Het hoofd van de Scheepvaartinspectie,
Gelet op artikel 2.16, eerste en tweede lid, van het Vissersvaartuigenbesluit
2002;
Besluit:
Artikel 1
Deze beleidsregel is van toepassing op vissersvaartuigen die zijn geregistreerd
in het register, bedoeld in artikel 4 van het Besluit registratie vissersvaartuigen.
Artikel 2
1. Een afvoersysteem als bedoeld in artikel 2.16, eerste en tweede lid,
van het Vissersvaartuigenbesluit 2002 wordt in elk geval als efficiënt
aangemerkt indien het voldoet aan de volgende voorwaarden:
a. aan de achterzijde van de visverwerkingsruimte is een dwarsscheeps
geplaatste afvoergoot met aan stuurboord- en bakboordzijde aangebrachte lensputten
die geschikt zijn voor het afvoeren van spoelwater en visafval, aan de voorzijde
kan worden volstaan met het aan stuurboord- en bakboordzijde aanbrengen van
een lensput;
b. op elke aan de achterzijde van de visverwerkingsruimte aangebrachte
lensput is een lenspomp van voldoende capaciteit aangesloten die geschikt
is voor het overboord pompen van het spoelwater en het visafval en deze lensputten
staan met elkaar in verbinding zodat elke lenspomp kan dienen als reserve
voor de andere pomp;
c. indien de afvoergoot is aangebracht in een dekgedeelte dat niet de
volle breedte van de visverwerkingsruimte beslaat, kan worden volstaan met
het aanbrengen van één lensput waarop ten minste twee onafhankelijke
lenspompen zijn aangesloten, die ieder geschikt en van voldoende capaciteit
zijn voor het overboord pompen van het spoelwater en het visafval;
d. de lensputten aan de voorzijde van de visverwerkingsruimte zijn aangesloten
op een afzonderlijke lenspomp;
e. de lensputten aan de voorzijde van een visverwerkingsruimte die is
gelegen boven een andere visverwerkingsruimte kunnen worden gelensd op de
lensputten van de onderste visverwerkingsruimte, mits hiermee rekening is
gehouden bij het bepalen van de capaciteit van de desbetreffende lenspomp
of lenspompen;
f. de persleidingen van de afzonderlijke lenspompen worden naar een zo
hoog mogelijk boven de hoogst gelegen lastlijn gelegen buitenboordsopening
gevoerd en zijn ter plaatse van de buitenboordsopening voorzien van een geschikte
schuifafsluiter die automatisch geopend of gesloten wordt bij het starten
respectievelijk het stoppen van de pomp;
g. de afvoergoot en de lensputten zijn voorzien van een rooster waarvan
de afmetingen van de openingen zijn aangepast aan de afmetingen van het visafval
dat door de op de lensputten aangesloten lenspomp kan worden verwerkt;
h. de toevoer van spoelwater kan altijd buiten de visverwerkingsruimte
worden afgesloten.
2. De afvoer van visafval door stortkokers met een directe verbinding
naar buitenboord is niet toegestaan.
Artikel 3
Deze beleidsregel treedt in werking met ingang van de tweede dag na de
dagtekening van de Staatscourant waarin zij wordt geplaatst.
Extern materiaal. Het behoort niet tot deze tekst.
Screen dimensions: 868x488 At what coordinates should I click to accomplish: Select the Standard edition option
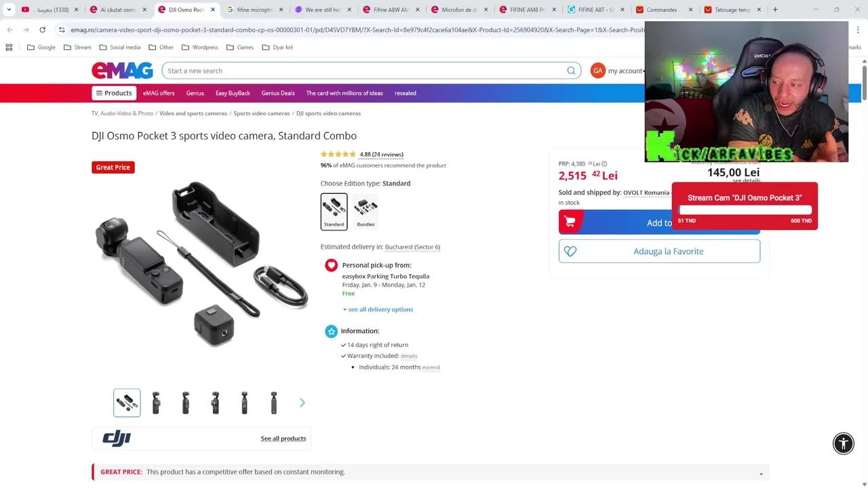[334, 211]
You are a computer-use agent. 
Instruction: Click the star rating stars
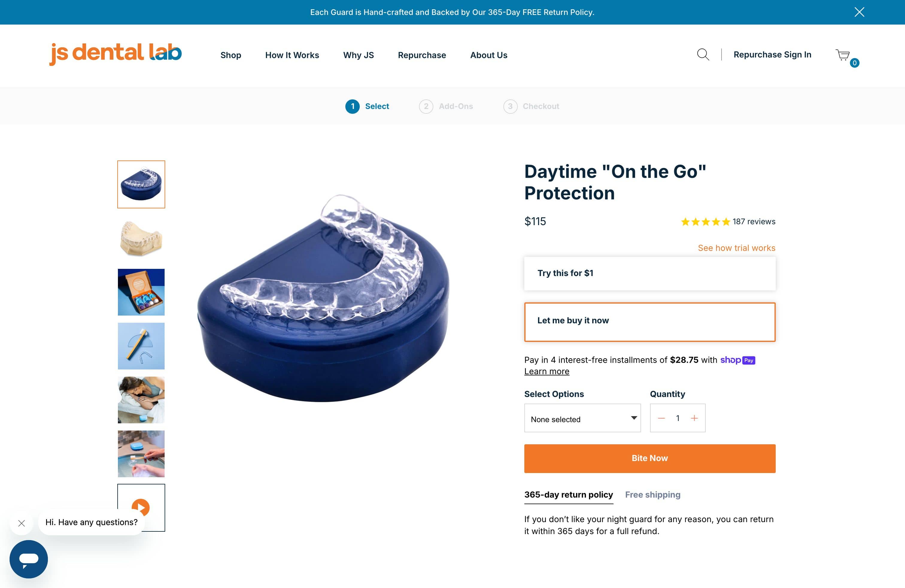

Deze beleidsregel zal met toelichting in de Staatscourant worden geplaatst.
In verband met de veiligheid voor schip en bemanning dient het spoelwater
en het visafval op efficiënte wijze van werkdekken in gesloten bovenbouwen
afgevoerd te kunnen worden. Indien hieraan op de bovenstaande of daaraan gelijkwaardige
wijze uitvoering is gegeven, mag worden verondersteld dat het gewenste veiligheidsniveau
voldoende is gewaarborgd.
Deze beleidsregel is van toepassing op het beleid van de IVW/DS in Nederland.
Om die reden is het toepassingsbereik van deze beleidsregel beperkt zoals
in artikel 1 aangegeven. Zonder deze beperking zou de beleidsregel ook in
de Nederlandse Antillen en Aruba van toepassing zijn.